Dataset records
>>>>>

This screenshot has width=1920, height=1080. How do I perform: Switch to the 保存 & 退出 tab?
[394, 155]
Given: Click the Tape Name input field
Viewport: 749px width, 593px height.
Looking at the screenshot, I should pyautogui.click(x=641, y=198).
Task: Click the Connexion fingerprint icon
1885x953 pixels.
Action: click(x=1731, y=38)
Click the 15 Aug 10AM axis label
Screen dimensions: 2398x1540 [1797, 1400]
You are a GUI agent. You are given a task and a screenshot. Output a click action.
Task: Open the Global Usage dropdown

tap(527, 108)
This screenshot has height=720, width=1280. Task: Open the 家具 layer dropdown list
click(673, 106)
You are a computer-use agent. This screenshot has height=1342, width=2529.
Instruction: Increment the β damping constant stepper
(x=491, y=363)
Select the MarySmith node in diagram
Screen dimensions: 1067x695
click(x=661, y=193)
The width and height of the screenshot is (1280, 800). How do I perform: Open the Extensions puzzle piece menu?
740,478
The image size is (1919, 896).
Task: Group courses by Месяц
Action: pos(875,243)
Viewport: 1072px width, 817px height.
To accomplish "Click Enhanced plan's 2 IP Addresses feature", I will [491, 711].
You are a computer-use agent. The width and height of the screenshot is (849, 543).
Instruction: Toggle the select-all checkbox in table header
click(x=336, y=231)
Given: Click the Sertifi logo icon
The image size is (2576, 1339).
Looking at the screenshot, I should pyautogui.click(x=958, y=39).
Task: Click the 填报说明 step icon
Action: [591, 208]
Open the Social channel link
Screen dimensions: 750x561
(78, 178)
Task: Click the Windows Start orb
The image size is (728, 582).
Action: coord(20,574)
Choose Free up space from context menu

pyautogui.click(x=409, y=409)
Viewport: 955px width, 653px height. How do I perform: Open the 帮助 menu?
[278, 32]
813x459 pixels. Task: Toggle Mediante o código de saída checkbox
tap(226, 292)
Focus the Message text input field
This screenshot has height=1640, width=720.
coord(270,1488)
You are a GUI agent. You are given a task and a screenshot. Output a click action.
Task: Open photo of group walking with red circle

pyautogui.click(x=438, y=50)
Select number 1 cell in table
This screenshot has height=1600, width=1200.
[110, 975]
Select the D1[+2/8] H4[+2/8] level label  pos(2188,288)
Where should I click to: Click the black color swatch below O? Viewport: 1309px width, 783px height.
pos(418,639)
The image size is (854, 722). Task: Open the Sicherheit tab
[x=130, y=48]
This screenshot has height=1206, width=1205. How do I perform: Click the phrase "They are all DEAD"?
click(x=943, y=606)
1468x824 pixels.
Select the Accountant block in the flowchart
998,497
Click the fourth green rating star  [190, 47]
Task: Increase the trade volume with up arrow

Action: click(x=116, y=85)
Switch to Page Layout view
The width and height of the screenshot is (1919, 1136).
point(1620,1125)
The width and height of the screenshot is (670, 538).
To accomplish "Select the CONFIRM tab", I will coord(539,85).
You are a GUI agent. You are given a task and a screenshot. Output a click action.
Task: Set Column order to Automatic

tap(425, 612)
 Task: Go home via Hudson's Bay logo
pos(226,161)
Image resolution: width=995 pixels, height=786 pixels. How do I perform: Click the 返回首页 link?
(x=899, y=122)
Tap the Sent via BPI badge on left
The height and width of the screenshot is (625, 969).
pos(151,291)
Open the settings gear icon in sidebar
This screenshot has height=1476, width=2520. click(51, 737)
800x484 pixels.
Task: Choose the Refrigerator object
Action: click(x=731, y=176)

<<<<<

* [Written request]
Format the lines of the records above as a numbered list, starting with the line containing "The image size is (854, 722)." and continuing through the line containing "tap(425, 612)". Leave out any blank lines.

* [Result for this exercise]
1. The image size is (854, 722). Task: Open the Sicherheit tab
2. [x=130, y=48]
3. This screenshot has height=1206, width=1205. How do I perform: Click the phrase "They are all DEAD"?
4. click(x=943, y=606)
5. 1468x824 pixels.
6. Select the Accountant block in the flowchart
7. 998,497
8. Click the fourth green rating star  [190, 47]
9. Task: Increase the trade volume with up arrow
10. Action: click(x=116, y=85)
11. Switch to Page Layout view
12. The width and height of the screenshot is (1919, 1136).
13. point(1620,1125)
14. The width and height of the screenshot is (670, 538).
15. To accomplish "Select the CONFIRM tab", I will coord(539,85).
16. You are a GUI agent. You are given a task and a screenshot. Output a click action.
17. Task: Set Column order to Automatic
18. tap(425, 612)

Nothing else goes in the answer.